Kamil Slowikowski
About Archive

Color points by density with ggplot2

A code snippet that shows how to color points by density in R with ggplot2.

Load libraries, define a convenience function to call MASS::kde2d, and generate some data:

library(MASS)
library(ggplot2)
library(viridis)
theme_set(theme_bw(base_size = 16))

# Get density of points in 2 dimensions.
# @param x A numeric vector.
# @param y A numeric vector.
# @param n Create a square n by n grid to compute density.
# @return The density within each square.
get_density <- function(x, y, n = 100) {
  dens <- MASS::kde2d(x = x, y = y, n = n)
  ix <- findInterval(x, dens$x)
  iy <- findInterval(y, dens$y)
  ii <- cbind(ix, iy)
  return(dens$z[ii])
}

set.seed(1)
dat <- data.frame(
  x = c(
    rnorm(1e4, mean = 0, sd = 0.1),
    rnorm(1e3, mean = 0, sd = 0.1)
  ),
  y = c(
    rnorm(1e4, mean = 0, sd = 0.1),
    rnorm(1e3, mean = 0.1, sd = 0.2)
  )
)

Notice how the points are overplotted, so you can’t see the peak density:

ggplot(dat) + geom_point(aes(x, y))

plot of chunk plot-without-density

Here, we split the plot into a 100 by 100 grid of squares and then color the points by the density in each square. I recommend viridis for the color scheme.
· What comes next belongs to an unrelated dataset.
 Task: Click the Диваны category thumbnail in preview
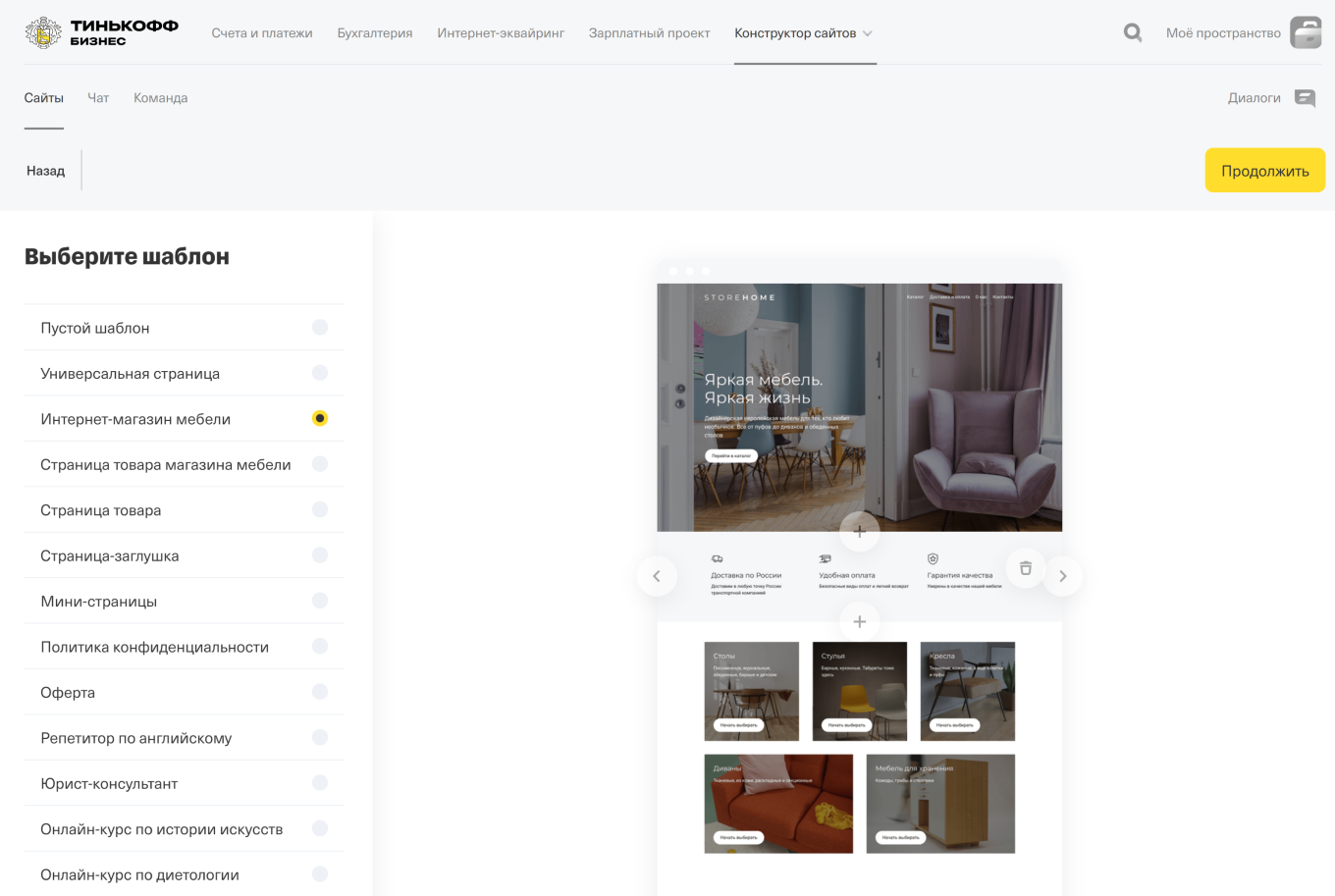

dat$density <- get_density(dat$x, dat$y)
ggplot(dat) + geom_point(aes(x, y, color = density)) + scale_color_viridis()

plot of chunk plot-with-density

Here’s what happens when you set n = 15 (the squares in the grid are too big):

dat$density <- get_density(dat$x, dat$y, n = 15)
ggplot(dat) + geom_point(aes(x, y, color = density)) + scale_color_viridis()

plot of chunk plot-with-density-rough